(WORK TO BE COMPLETED):
Write out, exactly as they appear, only the lines running from the line with "CARTA.ro (77, 862)" to the final line of the listing; include both.

(RECORD EXCERPTS):
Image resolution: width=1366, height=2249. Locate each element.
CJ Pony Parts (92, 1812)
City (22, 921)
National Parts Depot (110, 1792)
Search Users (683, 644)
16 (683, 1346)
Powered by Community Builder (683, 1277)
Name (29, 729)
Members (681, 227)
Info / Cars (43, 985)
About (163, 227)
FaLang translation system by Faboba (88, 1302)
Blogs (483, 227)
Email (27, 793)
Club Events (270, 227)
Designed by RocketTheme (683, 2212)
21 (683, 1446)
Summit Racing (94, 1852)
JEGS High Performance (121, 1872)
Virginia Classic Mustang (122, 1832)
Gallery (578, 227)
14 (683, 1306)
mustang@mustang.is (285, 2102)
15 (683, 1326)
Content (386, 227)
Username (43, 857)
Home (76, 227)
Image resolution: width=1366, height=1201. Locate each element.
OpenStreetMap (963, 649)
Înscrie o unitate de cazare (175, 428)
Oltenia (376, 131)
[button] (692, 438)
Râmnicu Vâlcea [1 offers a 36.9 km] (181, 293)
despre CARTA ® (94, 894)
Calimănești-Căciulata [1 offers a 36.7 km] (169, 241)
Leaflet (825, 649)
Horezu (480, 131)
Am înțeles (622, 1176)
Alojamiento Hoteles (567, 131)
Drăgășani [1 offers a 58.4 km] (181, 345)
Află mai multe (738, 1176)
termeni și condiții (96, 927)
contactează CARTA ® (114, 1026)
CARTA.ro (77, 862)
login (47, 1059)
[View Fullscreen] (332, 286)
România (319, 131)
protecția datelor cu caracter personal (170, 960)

(OUTPUT OF THE TASK):
CARTA.ro (77, 862)
login (47, 1059)
[View Fullscreen] (332, 286)
România (319, 131)
protecția datelor cu caracter personal (170, 960)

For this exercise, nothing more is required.